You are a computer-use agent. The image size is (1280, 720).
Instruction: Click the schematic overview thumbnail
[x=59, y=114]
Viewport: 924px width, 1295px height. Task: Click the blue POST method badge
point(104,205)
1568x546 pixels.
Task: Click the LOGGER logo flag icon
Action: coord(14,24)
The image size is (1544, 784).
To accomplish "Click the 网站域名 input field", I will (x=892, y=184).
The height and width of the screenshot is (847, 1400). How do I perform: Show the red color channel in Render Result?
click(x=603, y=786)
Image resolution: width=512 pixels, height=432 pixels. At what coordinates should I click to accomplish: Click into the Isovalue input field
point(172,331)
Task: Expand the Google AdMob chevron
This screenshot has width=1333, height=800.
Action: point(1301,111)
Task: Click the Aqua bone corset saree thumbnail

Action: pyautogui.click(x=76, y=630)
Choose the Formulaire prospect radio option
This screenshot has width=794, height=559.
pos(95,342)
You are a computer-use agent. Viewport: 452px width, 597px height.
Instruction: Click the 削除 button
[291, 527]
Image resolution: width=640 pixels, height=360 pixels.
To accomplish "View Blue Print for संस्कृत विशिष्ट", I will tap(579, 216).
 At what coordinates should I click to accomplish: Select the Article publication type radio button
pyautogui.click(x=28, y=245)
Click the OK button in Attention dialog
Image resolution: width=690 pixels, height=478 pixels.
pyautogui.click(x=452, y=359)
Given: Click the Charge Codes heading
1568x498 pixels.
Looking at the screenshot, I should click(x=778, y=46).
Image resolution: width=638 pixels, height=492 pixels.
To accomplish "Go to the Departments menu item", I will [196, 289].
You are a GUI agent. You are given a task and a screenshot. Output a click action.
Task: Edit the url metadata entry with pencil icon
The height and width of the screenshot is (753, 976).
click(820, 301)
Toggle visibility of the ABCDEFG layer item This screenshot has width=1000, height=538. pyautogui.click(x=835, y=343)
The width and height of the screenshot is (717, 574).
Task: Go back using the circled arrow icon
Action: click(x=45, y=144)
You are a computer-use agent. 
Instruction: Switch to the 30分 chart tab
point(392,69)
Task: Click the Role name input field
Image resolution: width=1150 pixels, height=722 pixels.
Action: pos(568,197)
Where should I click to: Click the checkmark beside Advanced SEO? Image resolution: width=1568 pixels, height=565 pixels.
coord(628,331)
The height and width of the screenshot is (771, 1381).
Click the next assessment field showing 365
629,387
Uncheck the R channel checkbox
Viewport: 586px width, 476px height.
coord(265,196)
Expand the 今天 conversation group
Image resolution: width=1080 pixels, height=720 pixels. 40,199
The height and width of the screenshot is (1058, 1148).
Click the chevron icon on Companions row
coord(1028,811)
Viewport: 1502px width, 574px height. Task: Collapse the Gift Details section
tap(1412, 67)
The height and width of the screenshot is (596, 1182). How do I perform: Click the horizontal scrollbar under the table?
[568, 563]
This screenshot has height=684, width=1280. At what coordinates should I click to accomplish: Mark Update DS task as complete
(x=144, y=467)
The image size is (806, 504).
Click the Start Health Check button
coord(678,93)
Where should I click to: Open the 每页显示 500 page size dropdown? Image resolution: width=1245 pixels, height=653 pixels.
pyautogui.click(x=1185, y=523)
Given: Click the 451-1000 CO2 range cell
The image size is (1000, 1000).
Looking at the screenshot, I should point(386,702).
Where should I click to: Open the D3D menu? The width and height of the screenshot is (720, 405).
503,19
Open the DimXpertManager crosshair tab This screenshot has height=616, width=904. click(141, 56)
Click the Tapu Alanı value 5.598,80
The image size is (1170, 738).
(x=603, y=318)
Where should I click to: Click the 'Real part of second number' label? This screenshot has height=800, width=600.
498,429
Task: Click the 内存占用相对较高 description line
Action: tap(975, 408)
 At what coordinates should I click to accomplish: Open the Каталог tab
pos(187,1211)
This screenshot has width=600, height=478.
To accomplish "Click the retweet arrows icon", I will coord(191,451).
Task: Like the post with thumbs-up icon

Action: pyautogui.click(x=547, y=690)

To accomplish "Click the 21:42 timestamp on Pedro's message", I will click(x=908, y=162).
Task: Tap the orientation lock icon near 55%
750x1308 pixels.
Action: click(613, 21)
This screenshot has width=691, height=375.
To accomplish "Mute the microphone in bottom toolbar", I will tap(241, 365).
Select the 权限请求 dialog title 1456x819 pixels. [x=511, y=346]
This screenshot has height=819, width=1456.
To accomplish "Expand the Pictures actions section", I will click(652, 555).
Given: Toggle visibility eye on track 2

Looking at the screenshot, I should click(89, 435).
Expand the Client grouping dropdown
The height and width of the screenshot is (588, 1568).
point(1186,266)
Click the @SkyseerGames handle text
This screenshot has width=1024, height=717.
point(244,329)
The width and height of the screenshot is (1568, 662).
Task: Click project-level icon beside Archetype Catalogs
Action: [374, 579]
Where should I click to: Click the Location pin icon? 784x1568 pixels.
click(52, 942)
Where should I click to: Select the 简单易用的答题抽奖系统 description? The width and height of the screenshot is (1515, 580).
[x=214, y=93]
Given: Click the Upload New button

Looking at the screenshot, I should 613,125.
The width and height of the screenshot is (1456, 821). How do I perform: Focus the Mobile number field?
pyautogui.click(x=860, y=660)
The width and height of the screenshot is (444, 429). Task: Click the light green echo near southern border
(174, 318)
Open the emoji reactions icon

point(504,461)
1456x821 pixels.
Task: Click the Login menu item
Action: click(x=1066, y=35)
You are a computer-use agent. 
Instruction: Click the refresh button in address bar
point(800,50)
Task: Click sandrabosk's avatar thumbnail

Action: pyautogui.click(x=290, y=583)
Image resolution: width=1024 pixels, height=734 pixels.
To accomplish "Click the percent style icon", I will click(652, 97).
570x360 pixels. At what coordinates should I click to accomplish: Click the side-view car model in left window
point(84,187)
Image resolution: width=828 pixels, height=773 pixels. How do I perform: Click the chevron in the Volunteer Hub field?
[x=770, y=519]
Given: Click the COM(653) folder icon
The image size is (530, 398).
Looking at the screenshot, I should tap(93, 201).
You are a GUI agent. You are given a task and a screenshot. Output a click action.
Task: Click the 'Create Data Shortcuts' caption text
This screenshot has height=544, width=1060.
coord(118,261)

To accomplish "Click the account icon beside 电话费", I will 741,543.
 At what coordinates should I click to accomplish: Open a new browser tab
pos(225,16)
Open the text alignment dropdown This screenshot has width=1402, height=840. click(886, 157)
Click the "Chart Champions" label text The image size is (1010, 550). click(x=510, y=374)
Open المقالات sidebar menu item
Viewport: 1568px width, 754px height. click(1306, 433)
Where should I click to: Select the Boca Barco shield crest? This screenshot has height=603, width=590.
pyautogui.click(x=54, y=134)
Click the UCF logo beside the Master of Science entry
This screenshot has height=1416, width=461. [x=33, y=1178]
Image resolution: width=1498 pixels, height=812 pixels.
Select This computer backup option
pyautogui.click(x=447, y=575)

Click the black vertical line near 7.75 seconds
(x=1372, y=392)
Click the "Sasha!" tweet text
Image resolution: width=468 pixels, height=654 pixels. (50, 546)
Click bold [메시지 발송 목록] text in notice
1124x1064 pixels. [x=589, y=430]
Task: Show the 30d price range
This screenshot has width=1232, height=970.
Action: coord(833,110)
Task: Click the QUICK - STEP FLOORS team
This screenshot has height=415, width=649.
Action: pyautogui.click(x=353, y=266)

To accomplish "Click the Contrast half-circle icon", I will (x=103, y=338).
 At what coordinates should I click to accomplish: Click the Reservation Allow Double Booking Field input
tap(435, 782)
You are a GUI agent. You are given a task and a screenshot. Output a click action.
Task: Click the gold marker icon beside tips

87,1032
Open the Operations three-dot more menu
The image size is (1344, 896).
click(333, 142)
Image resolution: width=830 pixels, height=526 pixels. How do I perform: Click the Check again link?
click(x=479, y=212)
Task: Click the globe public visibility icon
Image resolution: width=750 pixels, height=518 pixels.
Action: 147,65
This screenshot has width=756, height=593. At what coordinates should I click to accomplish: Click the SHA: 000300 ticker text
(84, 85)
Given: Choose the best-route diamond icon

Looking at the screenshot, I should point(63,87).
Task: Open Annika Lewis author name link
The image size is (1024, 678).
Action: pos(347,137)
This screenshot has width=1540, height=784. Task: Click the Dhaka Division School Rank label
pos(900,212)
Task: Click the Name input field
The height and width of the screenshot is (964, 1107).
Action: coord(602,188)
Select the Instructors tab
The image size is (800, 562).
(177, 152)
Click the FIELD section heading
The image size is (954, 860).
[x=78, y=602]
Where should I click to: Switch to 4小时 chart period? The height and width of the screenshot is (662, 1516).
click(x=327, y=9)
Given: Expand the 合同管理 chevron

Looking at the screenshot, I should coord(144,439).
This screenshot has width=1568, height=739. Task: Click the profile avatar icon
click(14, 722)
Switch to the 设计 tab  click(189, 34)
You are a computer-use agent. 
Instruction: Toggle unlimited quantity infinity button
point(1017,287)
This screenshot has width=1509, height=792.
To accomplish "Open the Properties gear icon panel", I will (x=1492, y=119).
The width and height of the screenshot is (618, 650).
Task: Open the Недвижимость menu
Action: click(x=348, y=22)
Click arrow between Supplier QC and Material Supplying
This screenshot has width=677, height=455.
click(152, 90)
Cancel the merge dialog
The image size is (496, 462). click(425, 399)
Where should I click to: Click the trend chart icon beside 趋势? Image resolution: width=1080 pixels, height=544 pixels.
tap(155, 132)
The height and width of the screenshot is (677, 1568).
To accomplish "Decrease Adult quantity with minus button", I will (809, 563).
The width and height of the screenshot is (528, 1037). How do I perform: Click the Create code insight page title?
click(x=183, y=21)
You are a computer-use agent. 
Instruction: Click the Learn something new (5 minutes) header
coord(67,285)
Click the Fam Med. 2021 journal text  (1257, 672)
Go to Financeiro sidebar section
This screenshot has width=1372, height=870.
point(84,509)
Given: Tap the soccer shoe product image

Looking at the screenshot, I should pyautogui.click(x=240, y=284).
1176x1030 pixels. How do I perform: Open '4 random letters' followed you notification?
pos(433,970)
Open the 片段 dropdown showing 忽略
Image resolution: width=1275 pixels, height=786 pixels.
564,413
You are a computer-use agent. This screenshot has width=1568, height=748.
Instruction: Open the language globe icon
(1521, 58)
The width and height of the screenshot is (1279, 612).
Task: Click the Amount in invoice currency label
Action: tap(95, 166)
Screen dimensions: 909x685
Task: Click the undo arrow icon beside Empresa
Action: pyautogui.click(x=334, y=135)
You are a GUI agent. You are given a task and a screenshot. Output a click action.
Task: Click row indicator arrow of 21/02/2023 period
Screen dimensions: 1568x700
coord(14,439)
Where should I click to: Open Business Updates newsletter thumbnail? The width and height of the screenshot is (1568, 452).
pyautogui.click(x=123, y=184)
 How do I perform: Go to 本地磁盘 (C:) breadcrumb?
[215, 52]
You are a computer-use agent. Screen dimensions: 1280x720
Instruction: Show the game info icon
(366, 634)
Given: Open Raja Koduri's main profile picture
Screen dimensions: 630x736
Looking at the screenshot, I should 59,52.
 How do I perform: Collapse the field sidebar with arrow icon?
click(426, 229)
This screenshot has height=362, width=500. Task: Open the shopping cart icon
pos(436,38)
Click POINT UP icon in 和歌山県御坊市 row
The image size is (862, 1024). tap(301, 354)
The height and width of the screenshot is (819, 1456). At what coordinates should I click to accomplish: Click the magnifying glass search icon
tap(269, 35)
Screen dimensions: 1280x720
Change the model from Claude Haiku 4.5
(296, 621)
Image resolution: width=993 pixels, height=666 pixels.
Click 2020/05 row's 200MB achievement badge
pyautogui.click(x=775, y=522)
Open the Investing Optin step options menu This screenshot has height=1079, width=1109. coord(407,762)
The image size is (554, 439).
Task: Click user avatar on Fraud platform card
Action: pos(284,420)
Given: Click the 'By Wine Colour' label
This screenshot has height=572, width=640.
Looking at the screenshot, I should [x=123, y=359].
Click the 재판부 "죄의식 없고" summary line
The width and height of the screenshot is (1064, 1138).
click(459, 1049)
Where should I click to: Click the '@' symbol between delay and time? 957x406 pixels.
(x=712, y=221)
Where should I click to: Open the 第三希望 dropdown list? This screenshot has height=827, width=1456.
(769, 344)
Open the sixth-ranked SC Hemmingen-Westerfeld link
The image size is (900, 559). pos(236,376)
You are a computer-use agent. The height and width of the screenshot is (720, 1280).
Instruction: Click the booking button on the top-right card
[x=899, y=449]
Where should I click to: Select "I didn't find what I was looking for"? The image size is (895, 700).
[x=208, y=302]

::::::::

Requirement: What number of lines in the records hold the word "range"? Reply with that number alone.

Exercise result: 2